Letters to the North Pole
Bring more brown envelopes to my house in KZN. I know there is a shortage of these and R200 notes because so many of us in the ANC want them, but that’s not my problem.
Picture: iStock
Dear Old White Racist Man: How dare you use our red colour? You people steal everything, starting with our land.

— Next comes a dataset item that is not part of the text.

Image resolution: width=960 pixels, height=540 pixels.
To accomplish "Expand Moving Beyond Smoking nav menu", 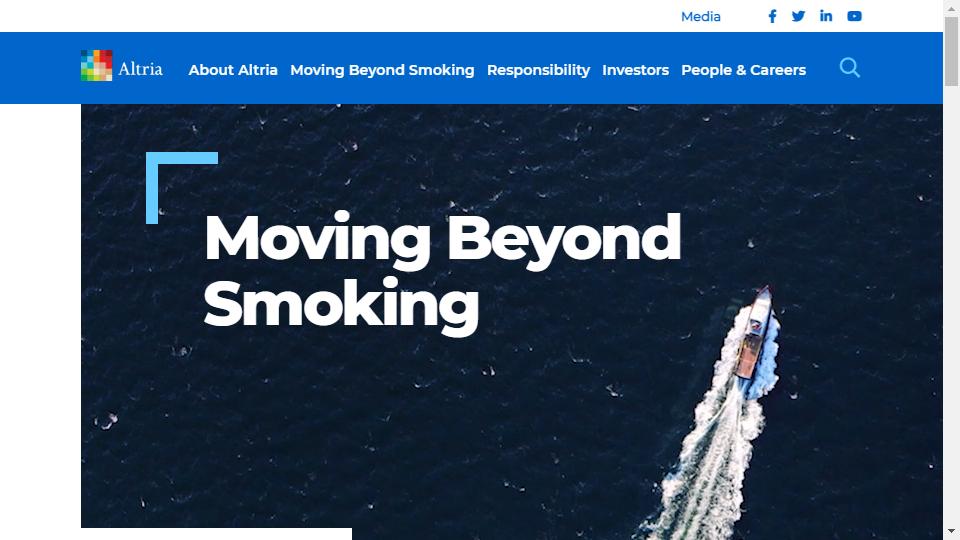I will (382, 70).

Take all that white fur off your red hat! That is cultural assault! Off the record, Chief (don’t let Floyd or Mbuyiseni know) – can you bring me six bottles of TreSemme shampoo and conditioner, please? I am thinking of growing my hair again and when I’ve done it before, it gets brittle.
Julius
Dear Mister Claus: You don’t know me and I don’t know if you can help me. But I really, really, need some tunnel vision. Apparently, wide seems to be the only way my eyes focus and my arm just follows them. My friends in the dressing room said I served up so many pies the other night – 28 in one over – that I should start a bakery. Please help me get my aim back.
Beuran
Deer Sainty Cloors: This is the eleventy thousandth time I rite this. Pleez bring me one friend. Nobody like me. Raymond he did say I was not his friend. I am very sad. Tony, Ajay and Atul they don’t send me the postcard no more.
You can’t be friend to crazy white preacher like Carl. Wives are good for making babies. That is no problem here in Nkandla. But you cannot be friends with a woman because man he is the head of the house.
Jacob
PS: My friends can get you good present transport tender.

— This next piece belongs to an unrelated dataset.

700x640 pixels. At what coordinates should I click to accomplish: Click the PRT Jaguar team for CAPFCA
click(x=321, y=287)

Democratic salutations, Mr Claus: Our constituency research indicates that you reside North of the Arctic Circle but you are a regular visitor to SA … so please accept this attached brochure on non-racialism. If I may ask for a tiny gift: Do you have any mass Twitter blockers in stock? There are so many fools out there who don’t understand me or my party that blocking all of them is giving me Repetitive Stress Syndrome in my fingers.
John
Dear Karl-Heinz Affenschwanz (you see, I know your real identity and that you also got money from Bosasa. I’ll reveal your secret in a heartbeat!): This is not a request, it is an order. Bring more brown envelopes to my house in KZN. I know there is a shortage of these and R200 notes because so many of us in the ANC want them, but that’s not my problem. You sort it out. I said out – not Outa!
Dudu
Geagte Meneer Klaus: I want something simple – just a new set of Cuban Revolutionary Camouflage. The Pep Stores one I have is cheap and scratchy. Send the bill to the SA National Defence Force. And I just need money for taxi fare … I have to go to my mother’s funeral, again.
Carl
Dear Mr Claus: I know you are a fictional character, but let me cover all bases. I know what’s coming. I just want a generator for my house.
Andre De Ruyter
Santa Baby: I just want a Time Machine to reset everything to before November when that SOB stole my second term! That way I can stop the Illuminati controlling the Democrats and the rest of the world! Also – some stronger glue for my wig.